**Source document**

==========

United States Rear Admiral

Bruce Loveless is a retired Rear Admiral in the United States Navy. His last Naval position was Corporate Director for Information Warfare. He was one of several senior officers implicated in the Fat Leonard scandal; all charges against him were ultimately dismissed.

==Education==

- Bachelor of Science, United States Naval Academy, 1986
- PhD, Leadership Studies, University of San Diego, 2021

==Military career==

Loveless served as air intelligence officer for Tactical Air Control Squadron 21 deploying to the Mediterranean Sea in USS Iwo Jima (LPH 2); staff intelligence officer for U.S. Naval Forces Central Command and U.S. 5th Fleet, forward-deployed to Manama, Bahrain, participating in Operations Desert Storm, Desert Strike, Southern Watch, Vigilant Sentinel, and Vigilant Warrior in Iraq, and United Shield in Somalia; assistant intelligence officer for Carrier Group Four and NATO Striking Force Atlantic, sailing the Western Atlantic and Caribbean Sea in each U.S. Atlantic Fleet aircraft carrier and USS Mount Whitney (LCC 20); assistant chief of staff for Intelligence (N2) for Carrier Strike Group Five, Battle Force Seventh Fleet (CTF 70), and U.S. Seventh Fleet, forward-deployed to Yokosuka, Japan, sailing the Western Pacific and Indian Ocean in USS Kitty Hawk (CV 63) and USS Blue Ridge (LCC 19); and director of Intelligence (J2) for Joint Task Force 515 participating in Operation Enduring Freedom – The Philippines (OEF-P).

==========

**Data shown**
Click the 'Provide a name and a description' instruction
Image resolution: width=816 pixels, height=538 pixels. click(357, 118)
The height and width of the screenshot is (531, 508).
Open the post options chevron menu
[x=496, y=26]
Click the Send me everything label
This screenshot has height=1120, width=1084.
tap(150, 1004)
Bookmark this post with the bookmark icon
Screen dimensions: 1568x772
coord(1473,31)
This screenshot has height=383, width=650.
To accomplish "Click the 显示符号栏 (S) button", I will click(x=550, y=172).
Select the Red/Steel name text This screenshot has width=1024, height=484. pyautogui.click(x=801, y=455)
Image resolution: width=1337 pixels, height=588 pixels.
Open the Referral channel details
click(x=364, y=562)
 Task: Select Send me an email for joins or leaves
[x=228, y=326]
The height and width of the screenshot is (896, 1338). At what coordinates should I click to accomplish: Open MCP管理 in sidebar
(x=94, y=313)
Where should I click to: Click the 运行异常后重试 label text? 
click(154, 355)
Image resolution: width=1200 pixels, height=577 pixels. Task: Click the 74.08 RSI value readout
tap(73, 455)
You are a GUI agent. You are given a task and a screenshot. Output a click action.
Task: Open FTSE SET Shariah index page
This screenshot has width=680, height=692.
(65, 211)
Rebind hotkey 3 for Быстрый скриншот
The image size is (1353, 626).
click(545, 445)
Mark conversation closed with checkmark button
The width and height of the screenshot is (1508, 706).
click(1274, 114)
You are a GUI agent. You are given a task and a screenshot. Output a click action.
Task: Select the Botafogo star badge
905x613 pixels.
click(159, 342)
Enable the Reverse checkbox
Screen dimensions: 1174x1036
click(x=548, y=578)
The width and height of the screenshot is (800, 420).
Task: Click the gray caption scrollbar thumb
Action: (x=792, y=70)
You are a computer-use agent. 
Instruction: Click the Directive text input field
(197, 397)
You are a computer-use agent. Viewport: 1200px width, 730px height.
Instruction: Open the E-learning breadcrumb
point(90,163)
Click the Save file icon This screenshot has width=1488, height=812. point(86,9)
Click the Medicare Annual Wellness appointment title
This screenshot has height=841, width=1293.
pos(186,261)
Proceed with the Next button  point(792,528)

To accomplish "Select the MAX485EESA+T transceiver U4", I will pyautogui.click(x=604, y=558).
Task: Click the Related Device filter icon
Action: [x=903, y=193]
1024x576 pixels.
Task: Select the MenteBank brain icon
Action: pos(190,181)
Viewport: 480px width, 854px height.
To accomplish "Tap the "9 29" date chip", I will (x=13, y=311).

==========

**Task 1**
Quote the Bruce Loveless text word for word, covering the stretch from "United States Rear" through "were ultimately dismissed.".
**Task 2**
The Bruce Loveless text names operations in Iraq that he took part in while forward-deployed to Manama. List all of them.
**Task 3**
In one or two sentences, explain how the Bruce Loveless text connects him to the Fat Leonard scandal and what became of the charges against him.
The entries are separate material and have nothing to do with the Bruce Loveless text.

**Reply 1**
United States Rear Admiral

Bruce Loveless is a retired Rear Admiral in the United States Navy. His last Naval position was Corporate Director for Information Warfare. He was one of several senior officers implicated in the Fat Leonard scandal; all charges against him were ultimately dismissed.

**Reply 2**
- Desert Storm
- Desert Strike
- Southern Watch
- Vigilant Sentinel
- Vigilant Warrior

**Reply 3**
He was one of several senior officers implicated in the Fat Leonard scandal. All charges against him were ultimately dismissed.